Often, there is little flex in the system. With the COVID pandemic, there has been this realization that companies and governments can be very vulnerable, because supply chains are so globally stretched. That is probably OK if it means table-ripe avocados are late getting to supermarkets, less so if hospitals are running short of respirators.
The Delta Between What We Know and What Technology Can Do
BRINK: Are the new types of risks being faced by companies, like new technology or climate change, now so large and moving so fast that it is harder for companies to mitigate and manage them?
FENNING: Technology is the big game-changer. The positive impact that technology has had on corporate life is obvious. In the last year, we never thought we’d be able to run big complex organizations from home, and guess what? We can. The technology was largely there without us realizing that it was.
As organizations have got more complex in their operations, more attributes have been vested in fallible human beings, who are deified as CEO gods and paid extraordinary sums of money.
But with the huge opportunities that are opening up with AI or quantum computing, it’s almost impossible for our analog brains to understand the magnitude of what’s occurring. And therein is the problem, because we essentially have the same brain with the same cognitive capacity that we’ve had for hundreds of thousands of years as human beings.
A small proportion of the population has managed to devise and harness technology to do the most extraordinary things that the vast majority of people cannot even begin to comprehend. That delta between what most of us can grasp and what this technology is now designed to do is very, very risky for us.
It’s such a positive in so many ways, and yet we just don’t have the intellectual horsepower as ordinary people to be able to understand what’s happening.
The Risk of the CEO As God
BRINK: What are the most common mistakes that CEOs make across different sectors? Is there any commonality?
FENNING: Most corporations still essentially operate on a hierarchical pyramid, where at the top of the pyramid you ultimately have one individual.
As organizations have got more complex in their operations, more attributes have been vested in fallible human beings, who are deified as CEO gods and paid extraordinary sums of money, sums that previous generations of CEOs just can’t even begin to comprehend and recognize.
So there are two things working against themselves: the creation of this all-powerful, charismatic CEO, and at the same time, that person realistically cannot be expected to comprehend everything that is happening in the organization.
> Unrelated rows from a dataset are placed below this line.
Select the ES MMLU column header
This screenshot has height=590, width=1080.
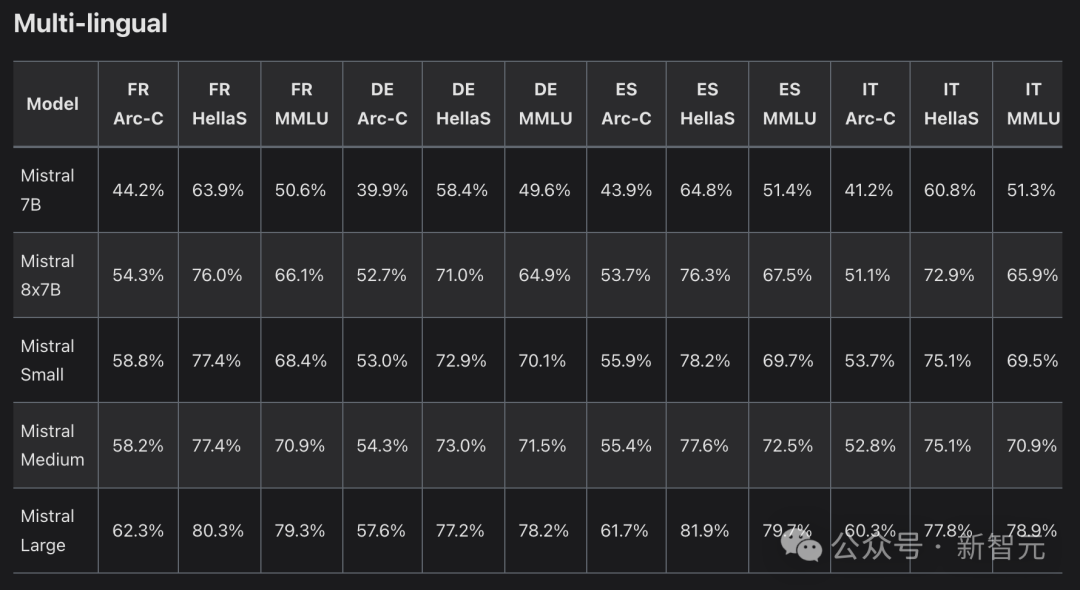(789, 104)
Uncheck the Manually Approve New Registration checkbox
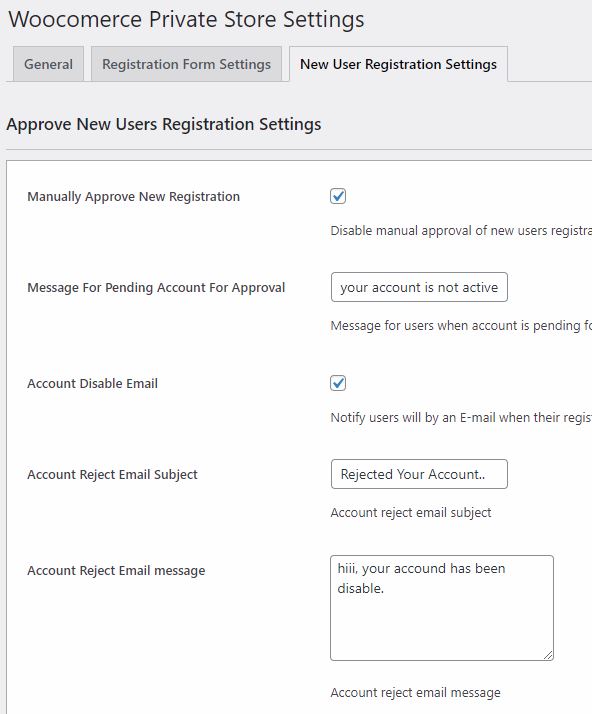 338,196
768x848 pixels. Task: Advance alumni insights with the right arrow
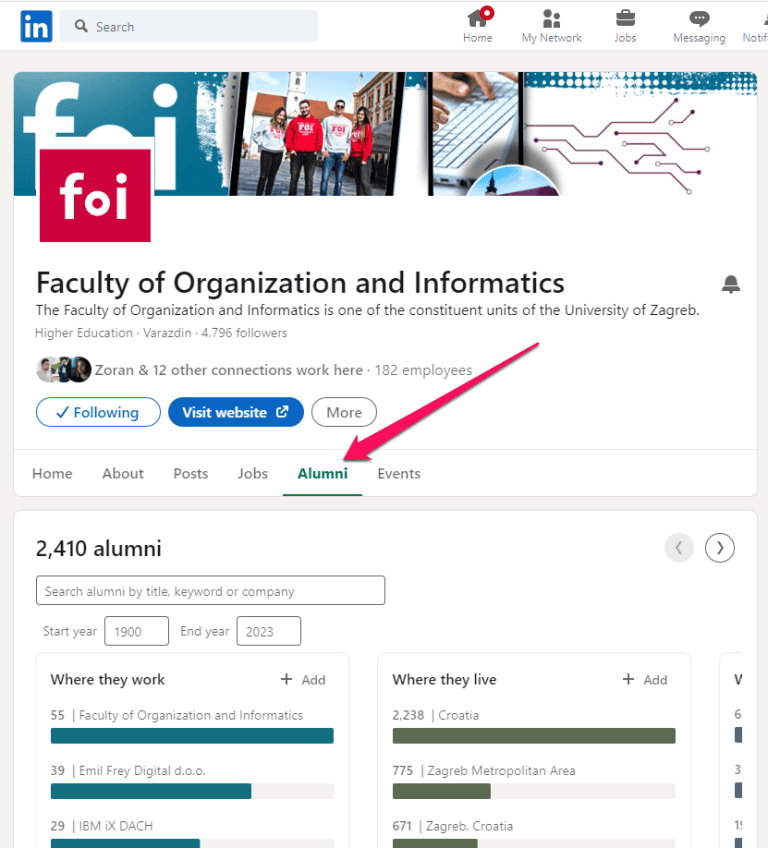pos(719,548)
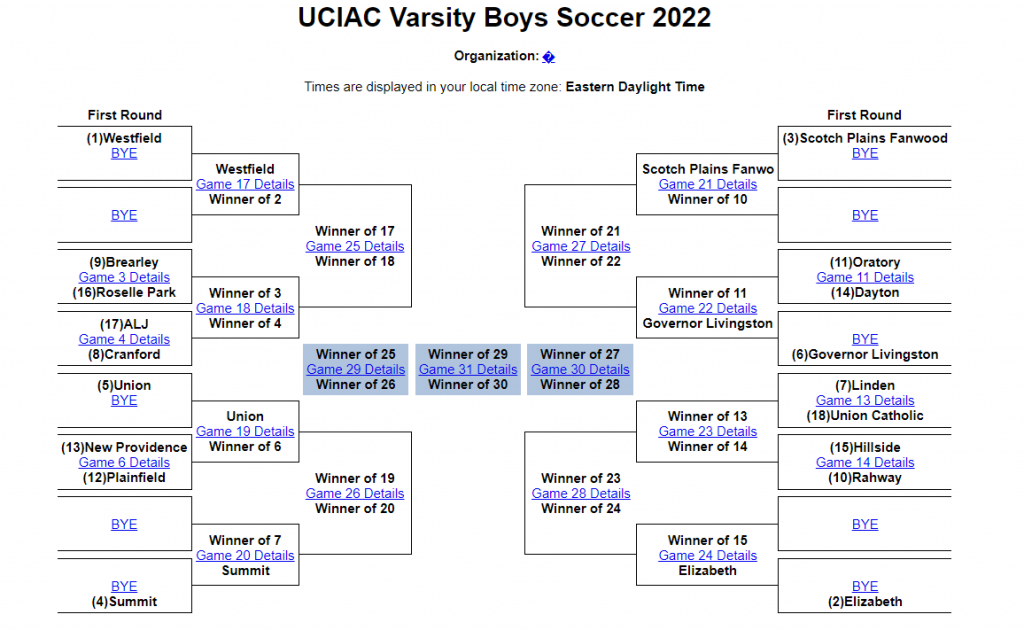The image size is (1024, 630).
Task: Open Game 31 Details championship link
Action: pos(468,370)
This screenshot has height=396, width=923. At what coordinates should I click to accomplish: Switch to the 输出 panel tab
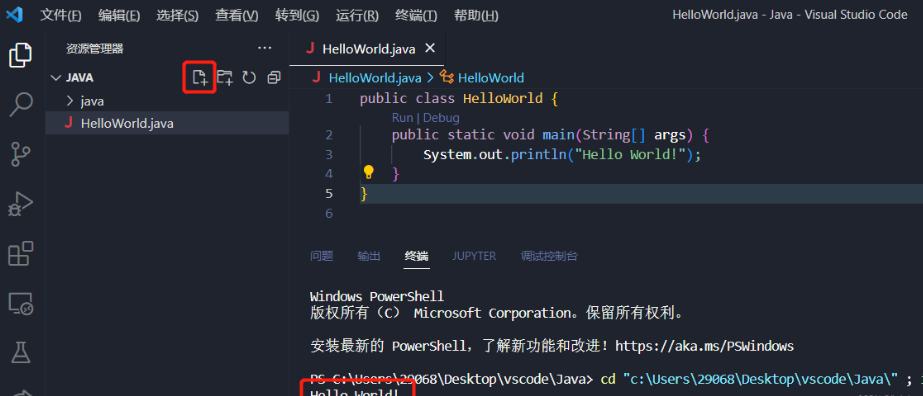368,256
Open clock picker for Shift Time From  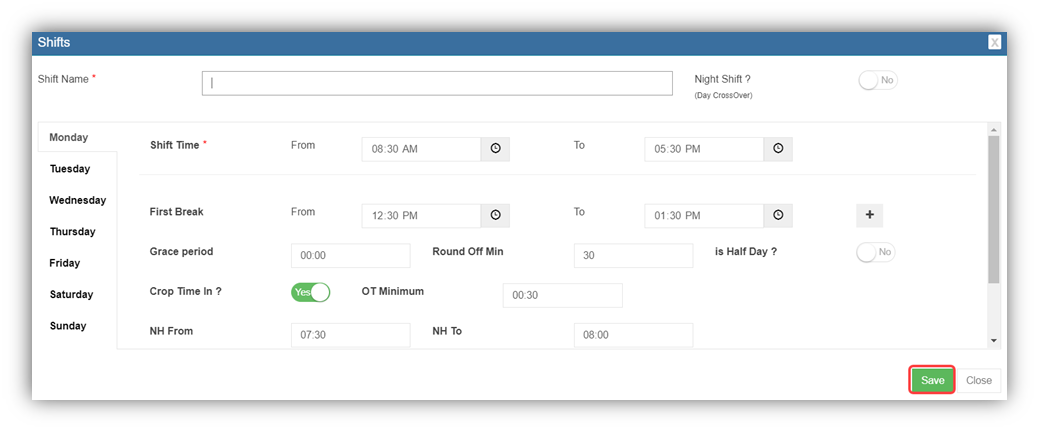click(x=495, y=149)
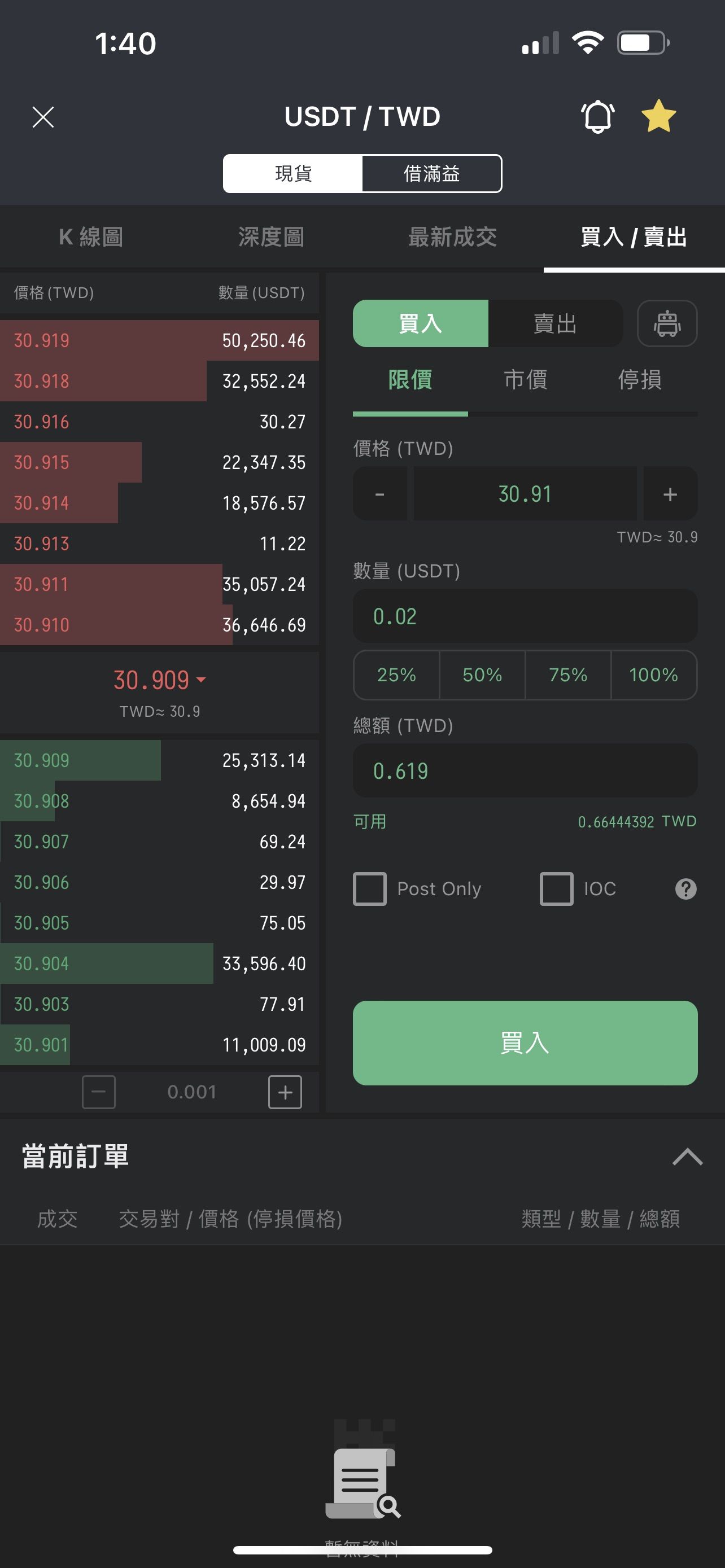The width and height of the screenshot is (725, 1568).
Task: Click the Post Only / IOC help icon
Action: 685,888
And as a result, our expectations of the impact that one person can have on an organization becomes wholly unrealistic.
Organizations are now so big you have to use technology to understand some risks. But increasingly, the risk is not visible to the human eye and can only be detected by another machine. We are living in an age where we have to be dependent on systems, software and technology to be able to identify, quantify and rank risk — and yet, there’s still got to be a human mind overseeing all that.
The idea that we can go back to gathering intelligence about what’s happening in our dispersed multinational organizations only using human judgment is just not going to happen.
Dealing With Blind Spots
BRINK: So there isn’t a common blind spot that CEOs have when they are dealing with risk?
FENNING: The competence and capability of people to see the world in a clear-eyed way is never uniform. But the capacity of people to suppress what they might regard as bad news and only focus on good news is extraordinary. And you see the way in which people are so attracted to a stereotype.
So if you step away from corporations for a moment to think about individual countries, we’ve seen it with China, of course, where there’s a suppression of potential bad news about markets that everybody is clamoring to have a part of. Then suddenly the geopolitics changes.
Very smart, very committed people allow themselves to suspend belief and go along with a narrative that, in the cold light of day later, seems crazy.